Interferon‑α inhibits cell migration and invasion and induces the expression of antiviral proteins in Huh‑7 cells transfected with hepatitis B virus X gene‑expressing lentivirus
- Qian Yang
- Xiao‑Peng Li
- Yuan‑Bin Zhong
- Tian‑Xin Xiang
- Lun‑Li Zhang
Published online on: October 11, 2017
Copyright: © Yang et al.
This is an open access article distributed under the terms of Creative Commons Attribution License.
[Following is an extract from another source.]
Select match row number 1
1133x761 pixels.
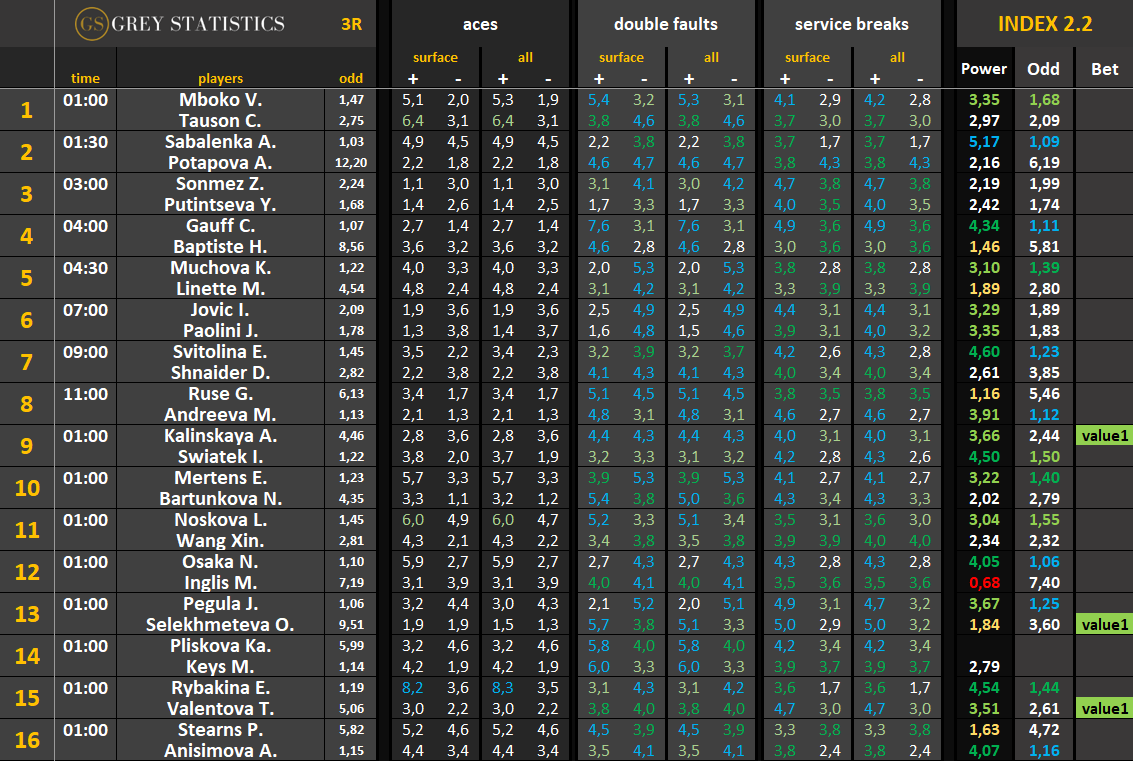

Hepatitis B virus (HBV) X protein (HBx) serves an important role in HBV infection and the development of HBV‑related liver cancer. Interferon‑α (IFN‑α) is used to treat patients with HBV; however, the role of IFN‑α in the development of HBV‑related liver cancer remains unclear. The present study established a new HBV‑related liver cancer model (Huh‑7‑HBx) by transfecting the hepatoma cell line Huh‑7, with HBx‑expressing lentivirus. Following IFN‑α treatment, cell viability, migration and invasion, as well as the expression of antiviral proteins in Huh‑7‑HBx, were subsequently determined. The results demonstrated that HBx‑expressing lentivirus had no significant effect on cell viability but promoted the migration and invasion of Huh‑7 cells. The expression of the antiviral genes IFN α and β receptor subunit 1 (IFNAR1), IFNAR2, IFN‑stimulated gene factor 3, double‑stranded RNA‑activated protein kinase and ribonuclease L, was also increased. Following treatment of Huh‑7‑HBx cells with IFN‑α, the expression of antiviral genes was increased at the level of transcription and translation, whereas cell migration and invasion was decreased. The present study suggests that IFN‑α may attenuate the development of HBV‑related liver cancer by reducing cell migration and invasion and promoting the expression of antiviral proteins.